#### [TAREFA DO EXERCÍCIO A]
Resuma em duas frases o trecho abaixo sobre o Projeto de Lei 10.044/2018.

#### [TRECHO DO TEXTO]
********

Sob
o pretexto de injetar maior transparência à atividade econômica, o Congresso
agilizou os encaminhamentos do Projeto de Lei 10.044/2018 que, na prática, vai
aumentar a burocracia para os empreendedores. Isso na contracorrente das
recorrentes demandas por simplificação da sociedade brasileira.
Se
o texto foi aprovado, só será possível abrir uma empresa após reconhecimento
das assinaturas de todos os sócios por um tabelião de notas. O detalhe é que o
projeto determina o reconhecimento presencial das assinaturas.
A
intervenção do tabelionato é prevista também para qualquer ato necessário ao
funcionamento da empresa, como eventual mudança de sócios, e também para
extinção das atividades.
O
PL 10.044 foi aprovado no Senado e passou pela Comissão de Desenvolvimento
Econômico da Câmara na quarta-feira (28/11). Encontra-se agora tramitando em
caráter conclusivo na Comissão de Constituição e Justiça (CCJ), última etapa
antes de virar lei.

********

#### [ENTRADAS FORNECIDAS]
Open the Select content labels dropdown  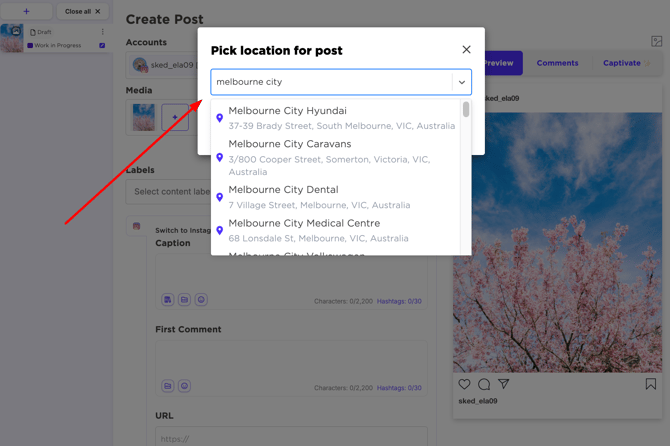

********

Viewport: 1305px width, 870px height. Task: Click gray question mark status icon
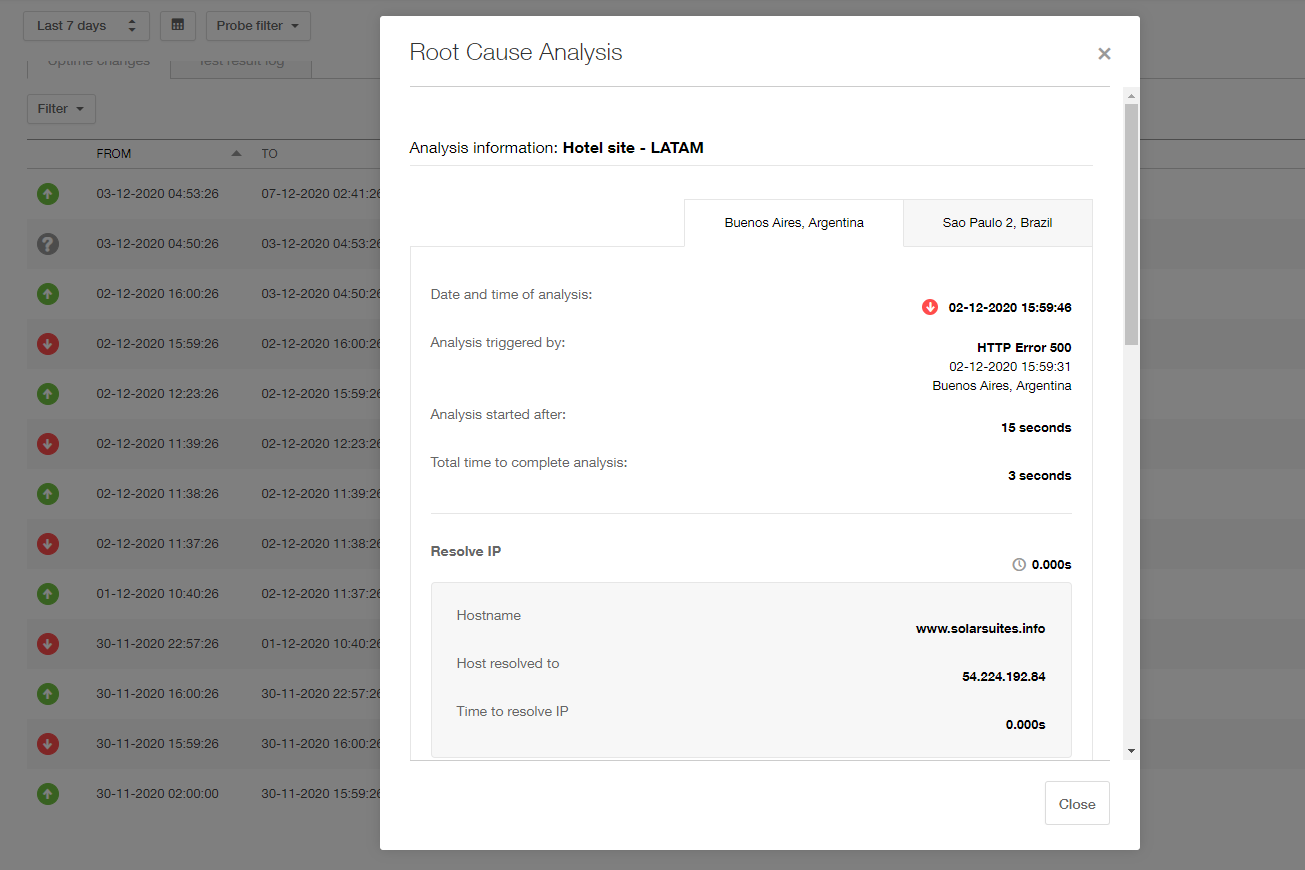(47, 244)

********

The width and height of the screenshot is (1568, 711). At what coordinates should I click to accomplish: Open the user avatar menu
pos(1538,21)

********

#### [TAREFA DO EXERCÍCIO B]
Conte as linhas da listagem acima que contêm a palavra "width" e responda apenas com o número.

#### [SOLUÇÃO DA TAREFA A]
Sob o pretexto de dar mais transparência à atividade econômica, o Congresso agilizou o Projeto de Lei 10.044/2018, que, na prática, aumenta a burocracia para os empreendedores ao exigir o reconhecimento presencial, por tabelião de notas, das assinaturas de todos os sócios para abrir uma empresa, para atos necessários ao seu funcionamento, como a mudança de sócios, e para a extinção das atividades. Já aprovado no Senado e na Comissão de Desenvolvimento Econômico da Câmara, o projeto tramita agora em caráter conclusivo na Comissão de Constituição e Justiça, última etapa antes de virar lei.

#### [SOLUÇÃO DA TAREFA B]
2